The soldier didn’t do anything for a long minute, but after a while, he dropped the scowl and his eyes started getting red with tears. Rumlow sighed and rolled his eyes.
“If you drink the fucking water, you’ll feel better,” he said, gritting his teeth around a flare of frustration at the childish behavior. Rumlow wasn’t married and he didn’t have kids. There was a reason for that.
The asset turned his head away from Rumlow and sniffed a little, his tongue darting out to try lick at his swollen bottom lip. Finally, he gave a curt little nod and turned back.
Rumlow let out the breath he didn’t know he had been holding and leaned forward over the soldier’s body. He pressed his free hand into the cushion near the soldier’s head to keep his balance and the other hand held the water bottle close to the soldier’s mouth.
“Lean your head back,” he said, demonstrating the motion with his own head. The soldier tilted backward, his hair spilling over Rumlow’s hand on the cushion. The soldier, to his credit, tried to open his mouth as Rumlow pressed the bottle against his bottom lip. He tipped the container up, letting a trickle of water run into the soldier’s mouth. The asset immediately choked on it and the water spluttered out and down his chin. Rumlow swore and pulled the bottle back. The soldier coughed and his face twisted into agony as the motion tore through his jaw. His titanium hand shot up to try and grab the bottle away from Rumlow.
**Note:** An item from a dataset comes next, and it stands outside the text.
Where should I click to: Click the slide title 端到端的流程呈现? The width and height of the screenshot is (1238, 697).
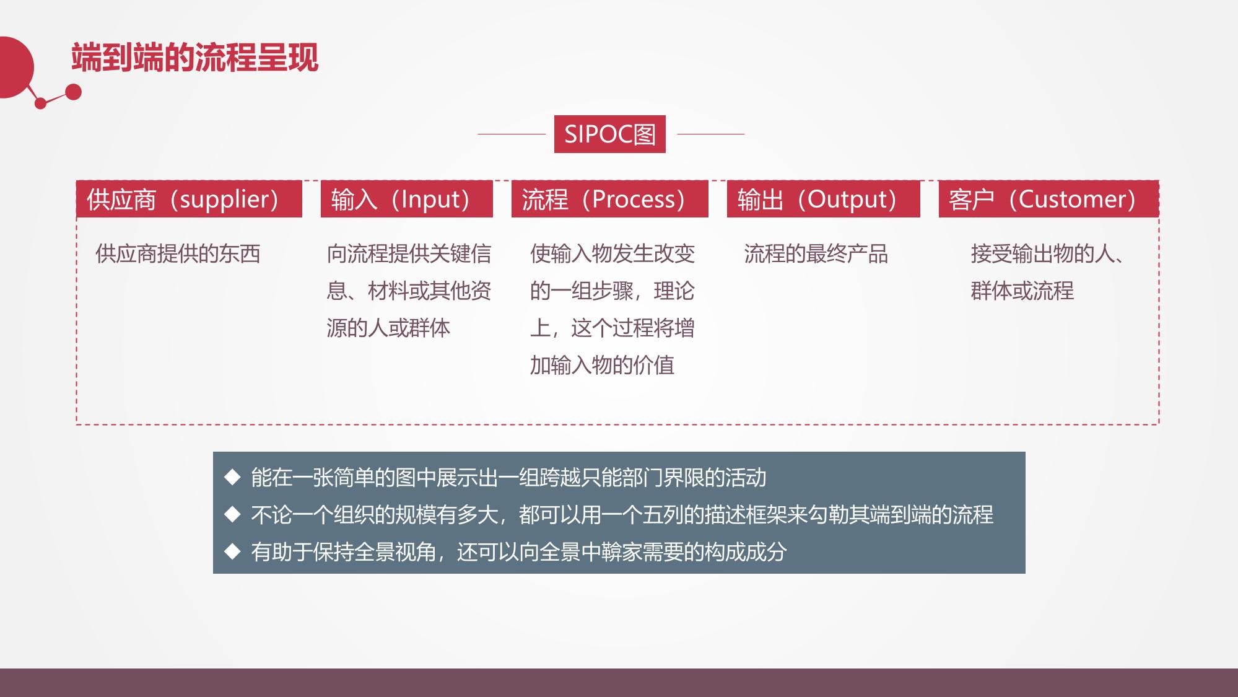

“No,” Rumlow barked, pulling the bottle back out of his reach. They were going to fucking do this. “Head back. Try again.”
The soldier took a steadying breath and his chest hitched with another aborted cough. Rumlow tilted the bottle again and let another rivulet of water into the soldier’s mouth. This time, the soldier seemed to be able to work his tongue enough to swallow the water with a noisy gulp. It reminded Rumlow of a fish trying to breathe out of water. He waited until the wet mouth sounds stopped before he tipped another sip of water into the soldier’s mouth.
“See? This isn’t so bad,” Rumlow said, nodding down at the asset and smiling. The soldier just glared back through a face full of bruises and broken bones.